Months later, Ojulari’s comments appeared to validate Obasanjo’s scepticism.
NNPC has since acknowledged that selling the refineries remains an option. Ojulari said rehabilitation efforts proved “more complex than anticipated” and confirmed that “all options are being reviewed.”
For critics, the admission underscores what they say is a pattern of mismanagement stretching back decades.
Billions Spent, No Fuel Produced
Nigeria’s four state-owned refineries—Port Harcourt, Warri, and Kaduna—have a combined installed capacity of 445,000 barrels per day. Yet they have rarely operated at meaningful levels since the early 2000s.
In 2020 alone, NNPC reported spending ₦101.69 billion to maintain three refineries that processed zero crude oil throughout the year. The facilities collectively posted monthly operating losses ranging from ₦5.48 billion to more than ₦10 billion.
Between 2010 and 2023, Nigeria is estimated to have spent more than ₦11 trillion on refinery repairs and turnaround maintenance, even as the country relied almost entirely on imported fuel—draining foreign exchange reserves and worsening energy insecurity.
“We were running processes, not enterprises,” Ojulari said. “Money was going out, but value was not coming in.”

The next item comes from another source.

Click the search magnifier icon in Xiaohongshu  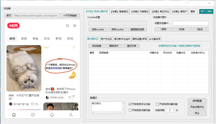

A System That Became a Ritual
Ojulari said internal reviews showed refinery operations had devolved into a ritualised system that rewarded spending rather than performance. Preventive maintenance culture collapsed, while turnaround maintenance cycles, often lucrative for contractors, became the norm.
“These refineries mean a lot to Nigerians emotionally,” he said. “But emotion cannot replace truth.”
He added that continuing to operate loss-making refineries without confronting their structural failures would have been irresponsible.
“At some point, leadership requires honesty,” Ojulari said. “You cannot fix a problem you refuse to acknowledge.”
Dangote Changes the Equation
Ojulari credited the privately owned Dangote Refinery for creating the space to confront reality.
“Whether you love Dangote or not, thank God it is working,” he said. “It allows us to stop pretending.”
With domestic refining capacity now emerging outside government control, NNPC says it is pursuing restructuring talks with “credible partners,” insisting that future reforms will focus on substance rather than cosmetic fixes.
“This shutdown is a moral decision as much as an economic one,” Ojulari said. “This is how nations grow—by telling themselves the truth.”